Requirement: Return, from the listing below, every line that includes "agent".

Data supplied:
=== Section Start ===

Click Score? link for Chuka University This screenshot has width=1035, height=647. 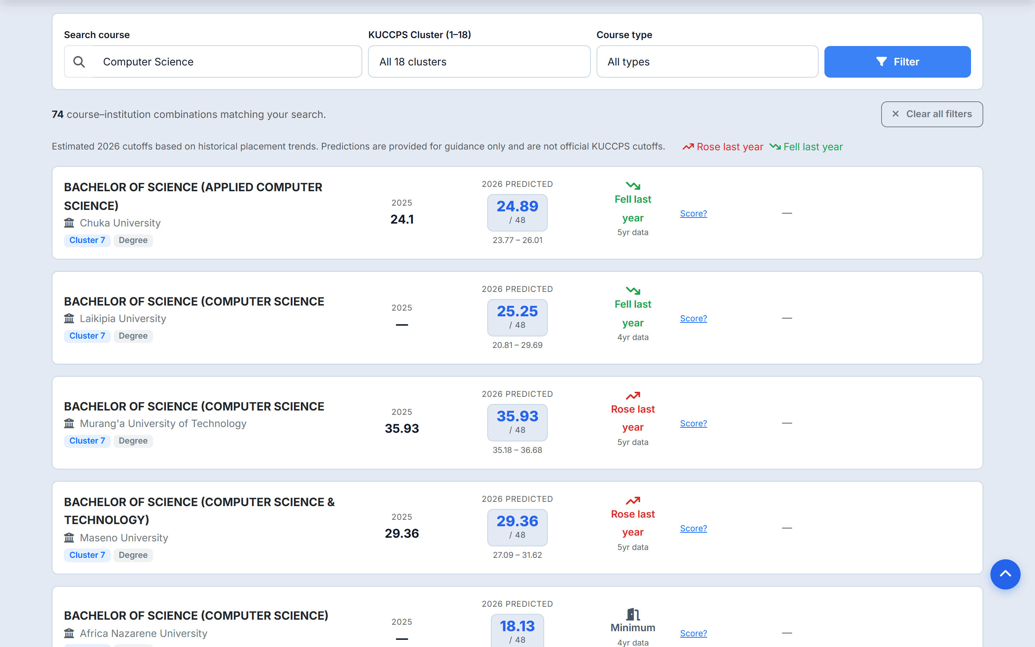tap(693, 213)
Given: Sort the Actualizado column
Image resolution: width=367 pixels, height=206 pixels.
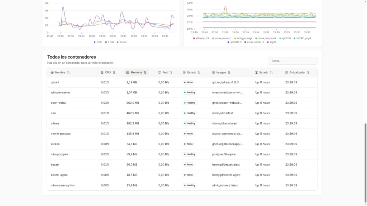Looking at the screenshot, I should [297, 72].
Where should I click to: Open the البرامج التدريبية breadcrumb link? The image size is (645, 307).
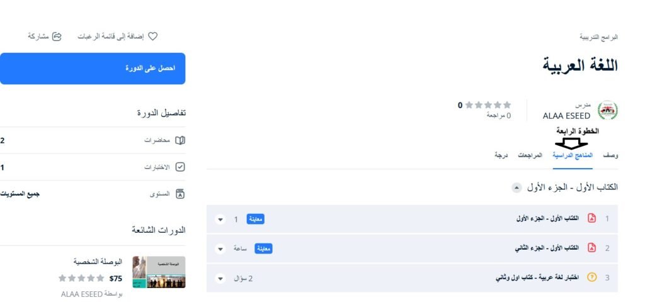[x=598, y=37]
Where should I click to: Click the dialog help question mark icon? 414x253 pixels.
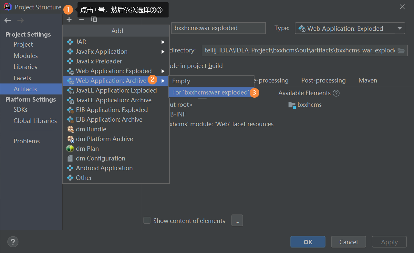(13, 242)
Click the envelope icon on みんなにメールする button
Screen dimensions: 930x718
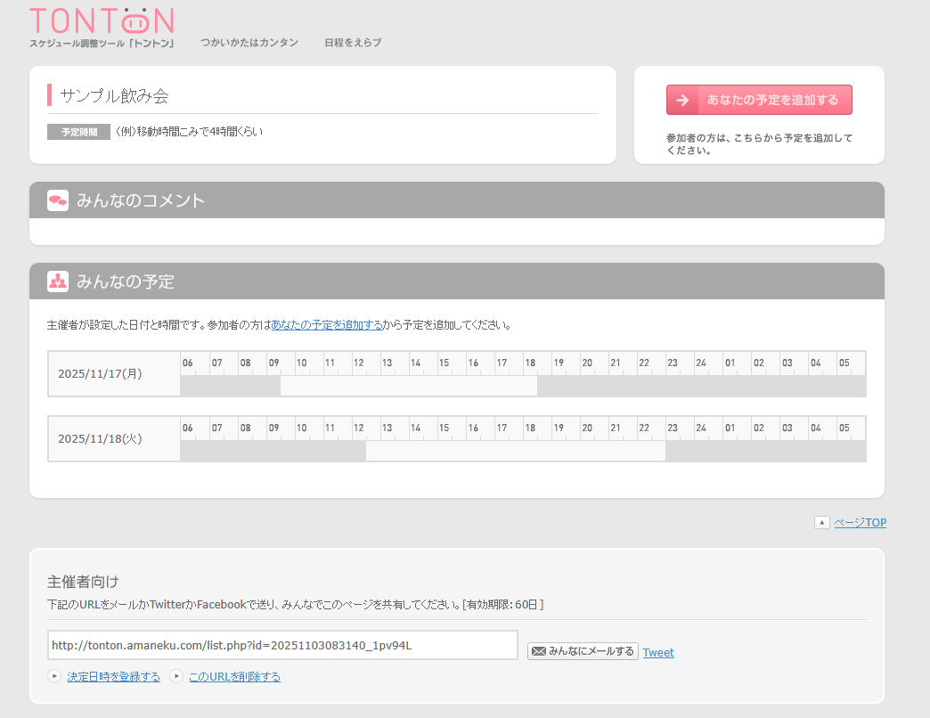pyautogui.click(x=538, y=650)
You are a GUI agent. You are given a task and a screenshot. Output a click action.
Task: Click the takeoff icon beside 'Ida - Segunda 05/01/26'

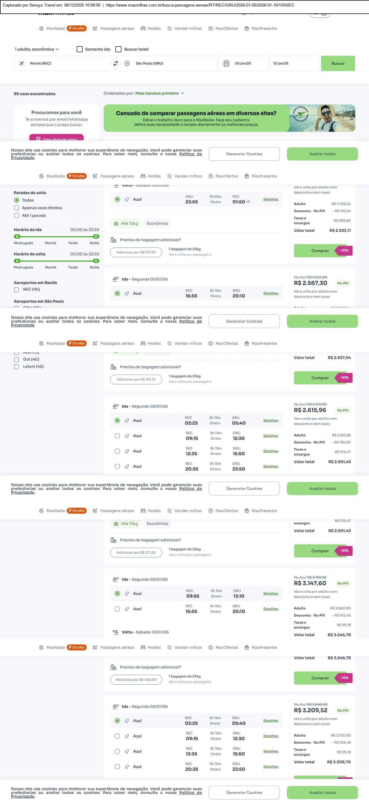point(116,279)
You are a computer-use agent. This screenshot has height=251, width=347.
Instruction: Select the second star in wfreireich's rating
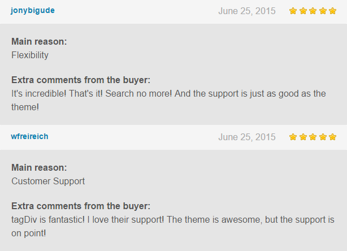pos(303,137)
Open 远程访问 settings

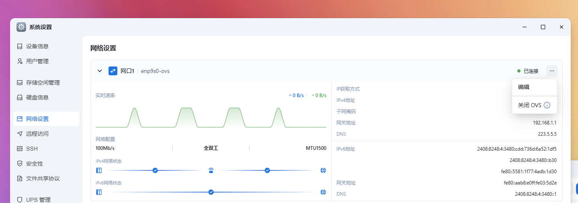click(37, 134)
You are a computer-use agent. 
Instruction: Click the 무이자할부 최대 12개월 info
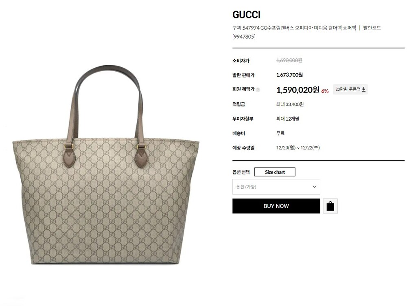coord(288,119)
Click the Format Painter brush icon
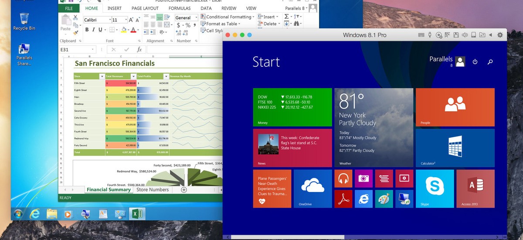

=== Section End ===

Task output:
You are a GUI agent. You are given a task and a screenshot. Output a click action.
You are a computer-use agent. This screenshot has height=251, width=347.
You are a computer-use agent. 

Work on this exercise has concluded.